Your instructions:
The data follows this line. Copy verbatim the line with "Royal Enfield (915, 1150)" and each line after it to the end.

Information supplied:
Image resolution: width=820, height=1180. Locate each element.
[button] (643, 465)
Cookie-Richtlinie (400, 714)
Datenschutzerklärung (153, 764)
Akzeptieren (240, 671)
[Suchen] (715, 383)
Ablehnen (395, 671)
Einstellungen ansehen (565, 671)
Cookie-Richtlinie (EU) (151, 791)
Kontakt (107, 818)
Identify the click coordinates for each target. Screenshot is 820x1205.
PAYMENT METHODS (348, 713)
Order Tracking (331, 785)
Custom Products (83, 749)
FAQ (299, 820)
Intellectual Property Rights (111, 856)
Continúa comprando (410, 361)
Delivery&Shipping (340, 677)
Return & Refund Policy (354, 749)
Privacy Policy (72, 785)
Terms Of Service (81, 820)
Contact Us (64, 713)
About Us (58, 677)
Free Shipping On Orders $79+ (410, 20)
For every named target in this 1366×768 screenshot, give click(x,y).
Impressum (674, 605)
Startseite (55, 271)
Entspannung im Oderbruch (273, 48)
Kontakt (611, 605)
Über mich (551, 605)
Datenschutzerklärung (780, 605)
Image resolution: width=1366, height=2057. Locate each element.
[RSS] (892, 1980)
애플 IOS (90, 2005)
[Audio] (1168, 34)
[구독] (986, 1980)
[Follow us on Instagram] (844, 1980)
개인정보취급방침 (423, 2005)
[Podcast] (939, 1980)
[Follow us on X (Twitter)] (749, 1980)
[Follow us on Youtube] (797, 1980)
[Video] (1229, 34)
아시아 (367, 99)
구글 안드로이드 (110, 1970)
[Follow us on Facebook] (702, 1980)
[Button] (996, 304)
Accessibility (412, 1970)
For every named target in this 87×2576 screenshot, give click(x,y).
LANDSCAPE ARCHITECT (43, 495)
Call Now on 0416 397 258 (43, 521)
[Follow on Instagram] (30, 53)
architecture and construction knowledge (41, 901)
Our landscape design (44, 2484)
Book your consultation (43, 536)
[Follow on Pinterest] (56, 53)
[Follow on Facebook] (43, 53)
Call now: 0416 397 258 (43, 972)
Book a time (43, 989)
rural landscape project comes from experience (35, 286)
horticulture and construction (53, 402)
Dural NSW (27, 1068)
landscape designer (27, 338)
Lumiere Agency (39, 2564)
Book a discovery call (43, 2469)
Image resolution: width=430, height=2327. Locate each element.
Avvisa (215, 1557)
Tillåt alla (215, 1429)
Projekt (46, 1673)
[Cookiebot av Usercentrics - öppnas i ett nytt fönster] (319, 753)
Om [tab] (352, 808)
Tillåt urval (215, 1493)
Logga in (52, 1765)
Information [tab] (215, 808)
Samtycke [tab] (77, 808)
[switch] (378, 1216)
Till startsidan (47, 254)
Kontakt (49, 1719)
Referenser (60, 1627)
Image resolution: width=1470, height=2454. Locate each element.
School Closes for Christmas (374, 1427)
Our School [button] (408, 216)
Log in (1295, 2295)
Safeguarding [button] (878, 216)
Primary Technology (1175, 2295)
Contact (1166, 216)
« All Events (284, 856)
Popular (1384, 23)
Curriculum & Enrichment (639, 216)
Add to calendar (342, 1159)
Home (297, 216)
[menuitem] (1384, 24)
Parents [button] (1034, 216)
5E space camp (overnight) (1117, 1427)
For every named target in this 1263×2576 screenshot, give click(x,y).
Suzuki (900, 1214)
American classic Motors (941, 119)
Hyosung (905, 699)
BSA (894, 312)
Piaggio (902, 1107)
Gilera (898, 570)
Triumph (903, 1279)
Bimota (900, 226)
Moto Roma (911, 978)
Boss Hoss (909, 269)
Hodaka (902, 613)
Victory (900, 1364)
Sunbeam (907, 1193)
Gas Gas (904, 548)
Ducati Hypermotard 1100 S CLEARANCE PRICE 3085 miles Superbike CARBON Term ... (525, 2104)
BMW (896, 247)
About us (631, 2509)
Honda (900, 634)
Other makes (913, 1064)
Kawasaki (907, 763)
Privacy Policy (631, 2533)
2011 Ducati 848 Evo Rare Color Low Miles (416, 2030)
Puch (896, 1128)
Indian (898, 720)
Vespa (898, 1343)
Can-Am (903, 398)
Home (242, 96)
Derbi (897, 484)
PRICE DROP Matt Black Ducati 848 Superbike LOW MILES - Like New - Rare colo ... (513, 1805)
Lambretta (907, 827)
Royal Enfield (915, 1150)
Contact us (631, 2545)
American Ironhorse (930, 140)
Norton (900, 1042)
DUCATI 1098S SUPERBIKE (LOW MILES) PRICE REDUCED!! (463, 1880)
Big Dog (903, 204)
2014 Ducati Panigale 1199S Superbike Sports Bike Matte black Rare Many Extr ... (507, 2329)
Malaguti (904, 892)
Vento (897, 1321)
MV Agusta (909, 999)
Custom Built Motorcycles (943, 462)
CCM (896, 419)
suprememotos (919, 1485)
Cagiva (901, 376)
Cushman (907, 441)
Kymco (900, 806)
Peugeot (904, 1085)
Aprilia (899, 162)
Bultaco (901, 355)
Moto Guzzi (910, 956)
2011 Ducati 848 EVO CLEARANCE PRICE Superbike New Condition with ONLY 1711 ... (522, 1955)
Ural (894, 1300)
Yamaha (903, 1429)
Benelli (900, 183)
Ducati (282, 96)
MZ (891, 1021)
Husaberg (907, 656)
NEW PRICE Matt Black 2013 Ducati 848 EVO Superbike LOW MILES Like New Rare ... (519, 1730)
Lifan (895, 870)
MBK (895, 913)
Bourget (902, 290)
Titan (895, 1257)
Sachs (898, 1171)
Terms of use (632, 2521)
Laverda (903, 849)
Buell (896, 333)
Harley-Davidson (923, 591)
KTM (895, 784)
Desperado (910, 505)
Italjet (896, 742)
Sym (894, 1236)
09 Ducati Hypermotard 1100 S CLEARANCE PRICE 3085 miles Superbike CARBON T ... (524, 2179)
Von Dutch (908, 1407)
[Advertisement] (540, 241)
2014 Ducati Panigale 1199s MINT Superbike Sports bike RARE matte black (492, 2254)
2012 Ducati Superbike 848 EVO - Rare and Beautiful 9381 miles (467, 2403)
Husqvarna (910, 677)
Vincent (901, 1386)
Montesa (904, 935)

Task output:
Royal Enfield (915, 1150)
Contact us (631, 2545)
American Ironhorse (930, 140)
Norton (900, 1042)
DUCATI 1098S SUPERBIKE (LOW MILES) PRICE REDUCED!! (463, 1880)
Big Dog (903, 204)
2014 Ducati Panigale 1199S Superbike Sports Bike Matte black Rare Many Extr ... (507, 2329)
Malaguti (904, 892)
Vento (897, 1321)
MV Agusta (909, 999)
Custom Built Motorcycles (943, 462)
CCM (896, 419)
suprememotos (919, 1485)
Cagiva (901, 376)
Cushman (907, 441)
Kymco (900, 806)
Peugeot (904, 1085)
Aprilia (899, 162)
Bultaco (901, 355)
Moto Guzzi (910, 956)
2011 Ducati 848 EVO CLEARANCE PRICE Superbike New Condition with ONLY 1711 ... (522, 1955)
Ural (894, 1300)
Yamaha (903, 1429)
Benelli (900, 183)
Ducati (282, 96)
MZ (891, 1021)
Husaberg (907, 656)
NEW PRICE Matt Black 2013 Ducati 848 EVO Superbike LOW MILES Like New Rare ... (519, 1730)
Lifan (895, 870)
MBK (895, 913)
Bourget (902, 290)
Titan (895, 1257)
Sachs (898, 1171)
Terms of use (632, 2521)
Laverda (903, 849)
Buell (896, 333)
Harley-Davidson (923, 591)
KTM (895, 784)
Desperado (910, 505)
Italjet (896, 742)
Sym (894, 1236)
09 Ducati Hypermotard 1100 S CLEARANCE PRICE 3085 miles Superbike CARBON T ... (524, 2179)
Von Dutch (908, 1407)
[Advertisement] (540, 241)
2014 Ducati Panigale 1199s MINT Superbike Sports bike RARE matte black (492, 2254)
2012 Ducati Superbike 848 EVO - Rare and Beautiful 9381 miles (467, 2403)
Husqvarna (910, 677)
Vincent (901, 1386)
Montesa (904, 935)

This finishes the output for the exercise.